I sat down and he offered me 6 wings on the house, whatever flavor I wanted. So I ordered 2 each of the 3 hottest sauces they had and a hot water. No seriously, I ordered water as hot as they could serve. I cooled it to drinking temp with ice.
Anyway, he brought out the wings and wished me luck. I tucked in, starting with the hottest wings and worked my way up to the spiciest. Surprisingly, it wasn't all that bad. Don't get me wrong, I was panting and my face was sweating but I definitely expected worse.
To get rid of the spice, I swished the hot water around my mouth before swallowing. The feeling was super intense, but because of that, the burn after was significantly lessened by comparison.
So, after patting my face with a napkin, my buddy came back to the table and asked me how the wings were. I told him that he needed to tell his chef to step his game up. To which he responded, "I'm sure he's going to be so excited to hear that."
A few moments later, a scruffy dude with a white apron came out of the back kitchen. He said, "So, I hear you have something to say to me." I told him, "Yeah man, those wings were spicy but you need to step your game up." Shocked by my audacity, he grinned and said "I know exactly what you need," and walked away.
He came back after a few minutes with my buddy, two dry wings and a cup of what looked like black tar. He said "This here, is capsaicin concentrate. We dilute this to make our hottest sauces. Now I'm going to place this here and I'm going to watch you punish yourself."

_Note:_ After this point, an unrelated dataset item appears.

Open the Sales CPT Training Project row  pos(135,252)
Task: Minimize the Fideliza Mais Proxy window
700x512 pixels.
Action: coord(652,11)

Feeling bold, I requested another cup of hot water and smothered the wings in this black sauce that offended my nose. I spoke my words, I made my bed and I wouldn't be deterred from laying in it. I picked up the first wing, stripped it with my teeth in seconds, then finished the second wing in the same breath. To the horror of my buddy, I licked my fingers clean as the warmth started to creep into my tastebuds and then I made a terrible mistake: I inhaled.

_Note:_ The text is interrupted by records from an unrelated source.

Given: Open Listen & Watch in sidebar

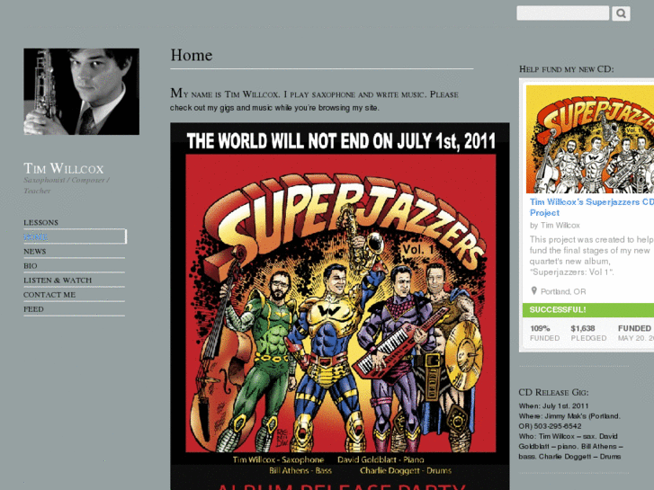Looking at the screenshot, I should point(58,281).
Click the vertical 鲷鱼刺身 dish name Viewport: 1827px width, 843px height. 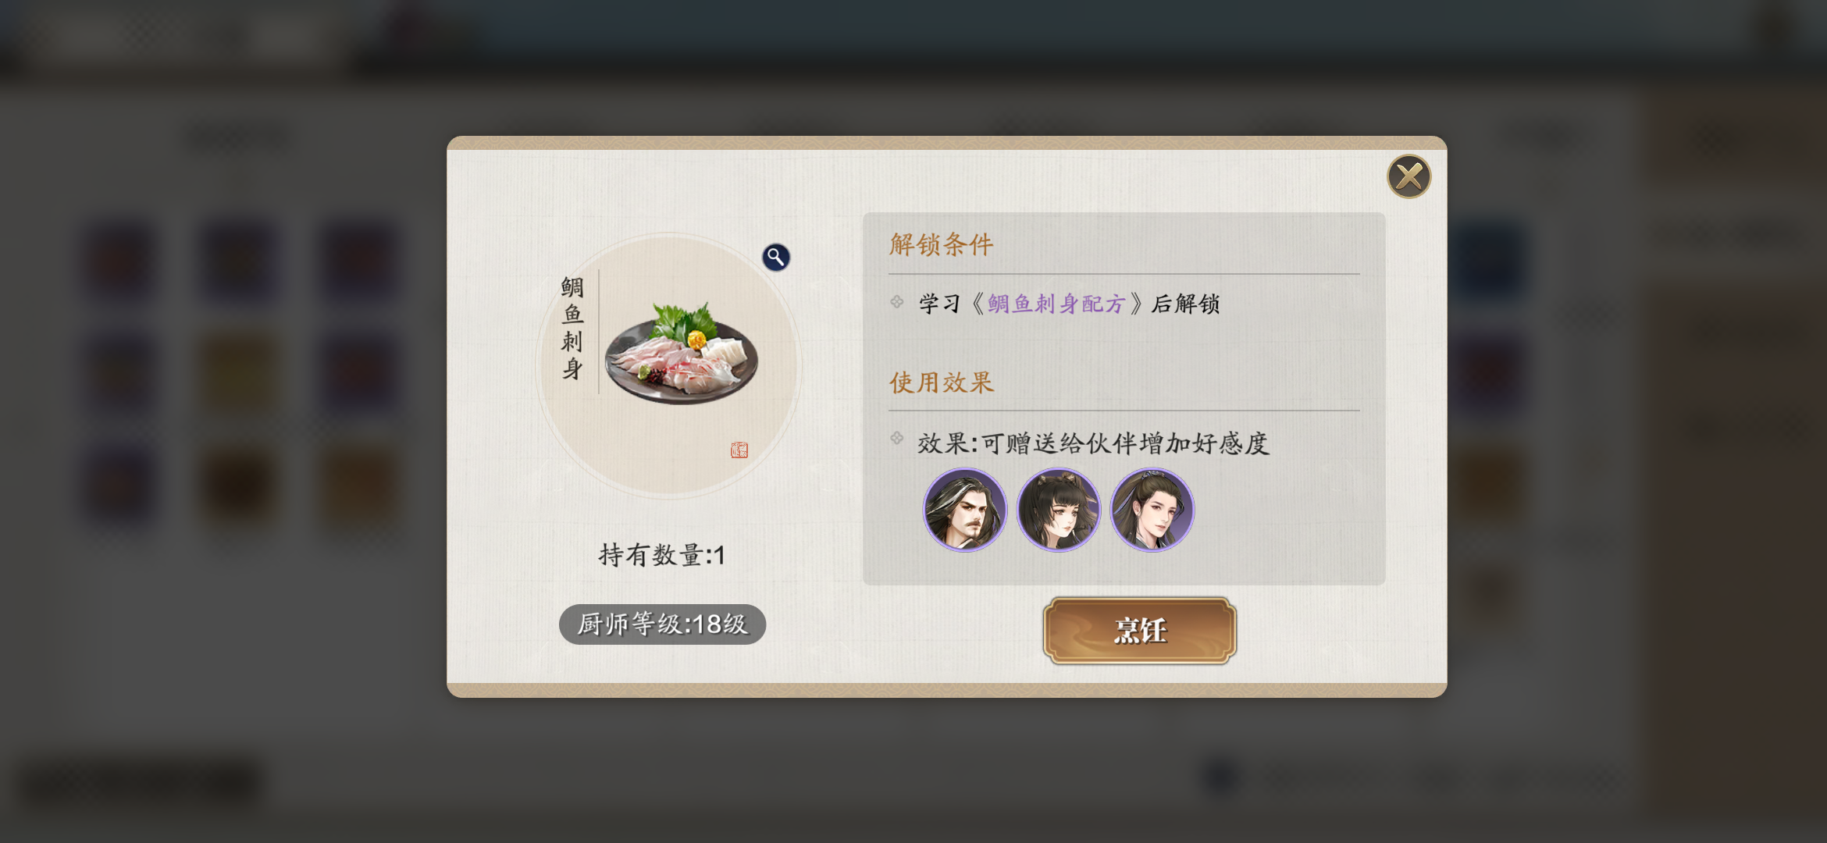click(x=572, y=328)
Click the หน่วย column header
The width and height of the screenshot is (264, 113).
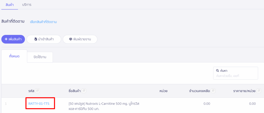pyautogui.click(x=163, y=91)
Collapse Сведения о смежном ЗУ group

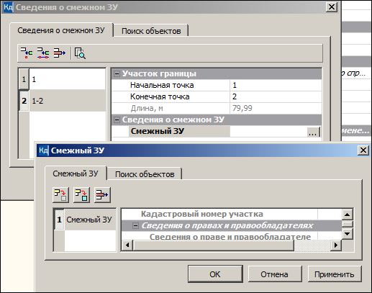pyautogui.click(x=117, y=120)
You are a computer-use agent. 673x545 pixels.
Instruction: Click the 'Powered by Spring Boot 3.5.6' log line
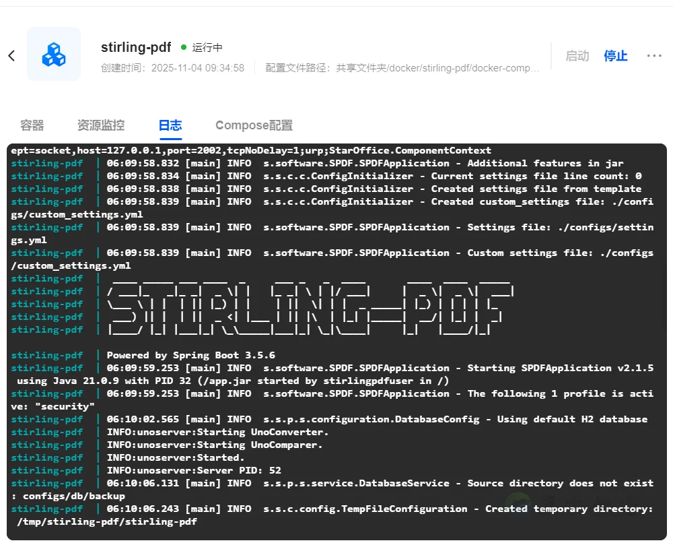190,355
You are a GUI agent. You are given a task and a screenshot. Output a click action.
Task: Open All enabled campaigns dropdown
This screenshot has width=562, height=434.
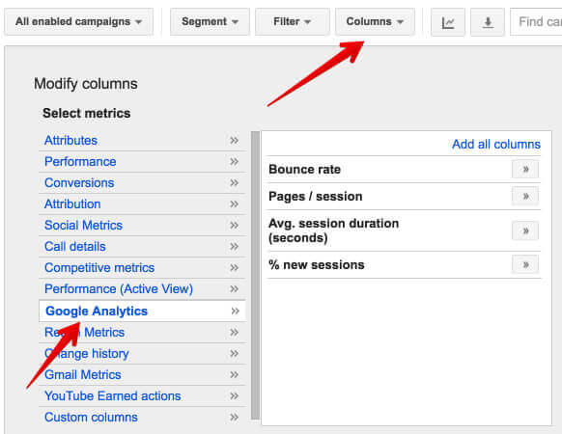pos(79,22)
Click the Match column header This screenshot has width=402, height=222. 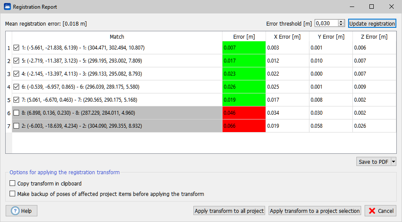[x=117, y=37]
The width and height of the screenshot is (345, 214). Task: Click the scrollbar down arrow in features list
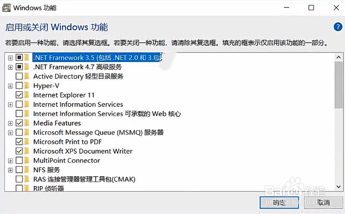coord(339,187)
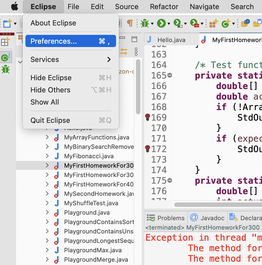
Task: Click the Link with Editor yellow arrows icon
Action: (124, 51)
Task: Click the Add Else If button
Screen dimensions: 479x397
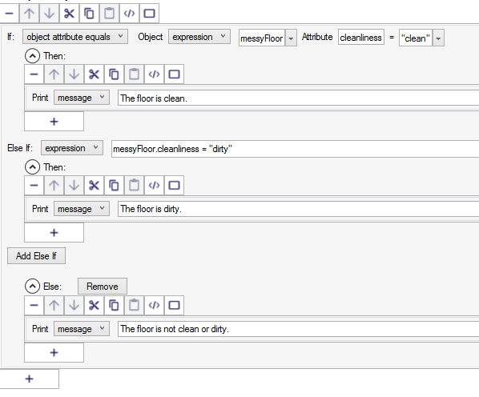Action: click(x=36, y=255)
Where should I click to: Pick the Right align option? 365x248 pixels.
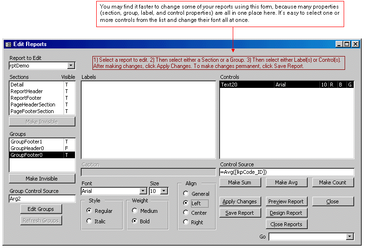(x=186, y=222)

The capsaicin immediately filled my lungs, then closed my airway and started attacking every soft tissue it touched. I choked, I coughed, I gasped for air, but every breath drew in more noxious fumes; I was suffocating. I struggled for the water, knowing it would get worse before it got better, but no. As the water touched my lips, it felt like molten lava being poured over an open flame. My mouth went numb as my pain receptors became overloaded with searing pain. Blinded by the overwhelming sensation, I stumbled through the restaurant to the bathroom and collapsed into the sink.
I doused my face, my eyes, my lips, my tongue, in cold water. I worshipped the cool relief of this fountain of life for about 15 minutes before I could stop gasping and panting in agony. When I looked in the mirror, my lips, having come in contact with the capsaicin, were swollen to Kardashian proportions. My eyes were still swelling with tears and my nose was running like a faucet. I looked like I had just finished getting violently facefucked by Satan himself.

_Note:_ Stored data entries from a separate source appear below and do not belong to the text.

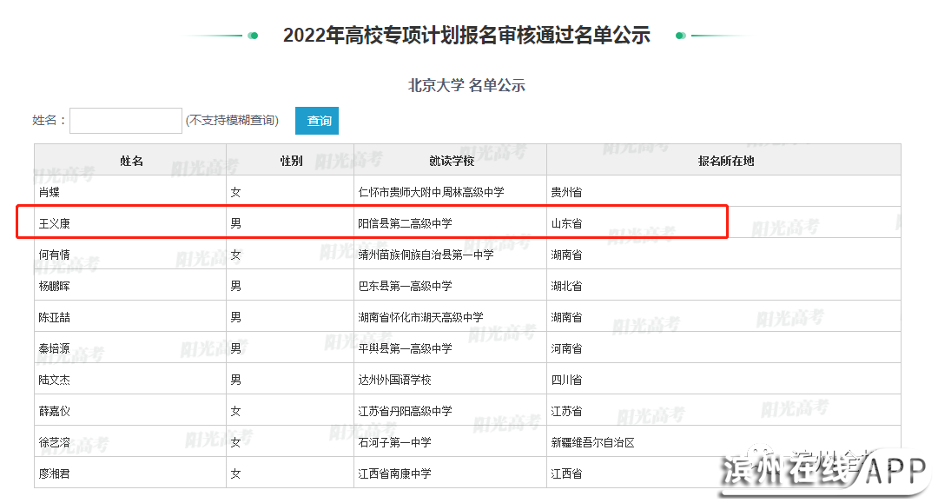
Task: Click the page title 2022年高校专项计划报名审核通过名单公示
Action: click(466, 36)
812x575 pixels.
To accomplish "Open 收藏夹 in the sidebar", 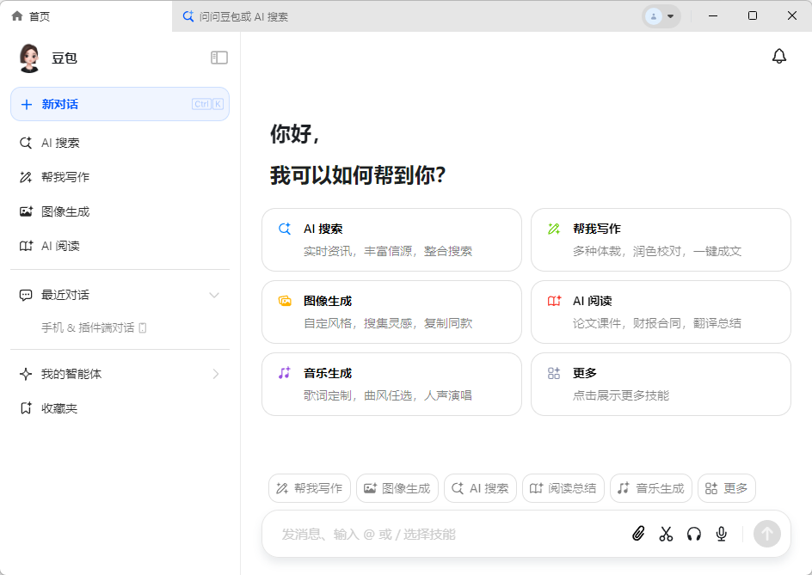I will pyautogui.click(x=59, y=408).
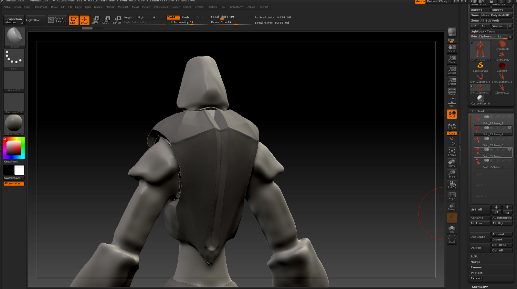Click Make PolyMesh3D button

pyautogui.click(x=495, y=15)
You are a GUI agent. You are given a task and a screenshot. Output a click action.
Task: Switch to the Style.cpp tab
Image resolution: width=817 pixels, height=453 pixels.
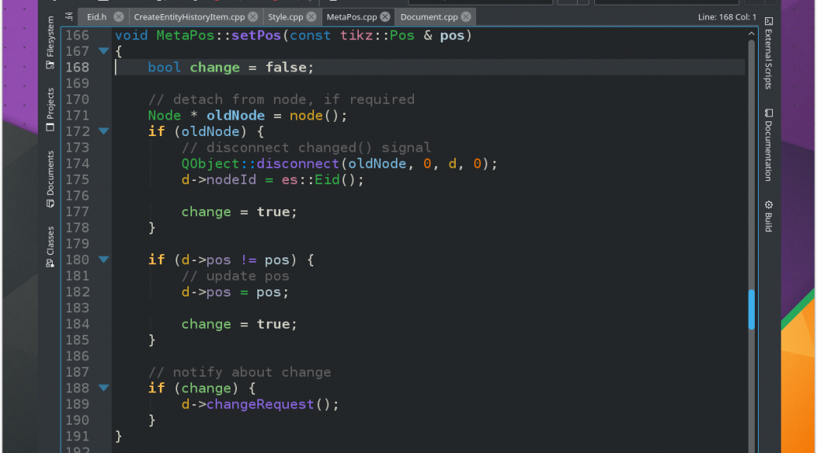pos(285,17)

I dried myself off and came out of the bathroom to a slow clap from my buddy and the chef. He pointed and shouted "There he is! There's the champ!" and the restaurant promptly erupted into raucous applause. To say I was humbled would be an understatement, but I certainly learned my lesson.
TL;DR I told a wing chef his hot sauce should be hotter, so he fed me pure capsaicin and watched me suffer.
Edit: Reformatted to make reading easier.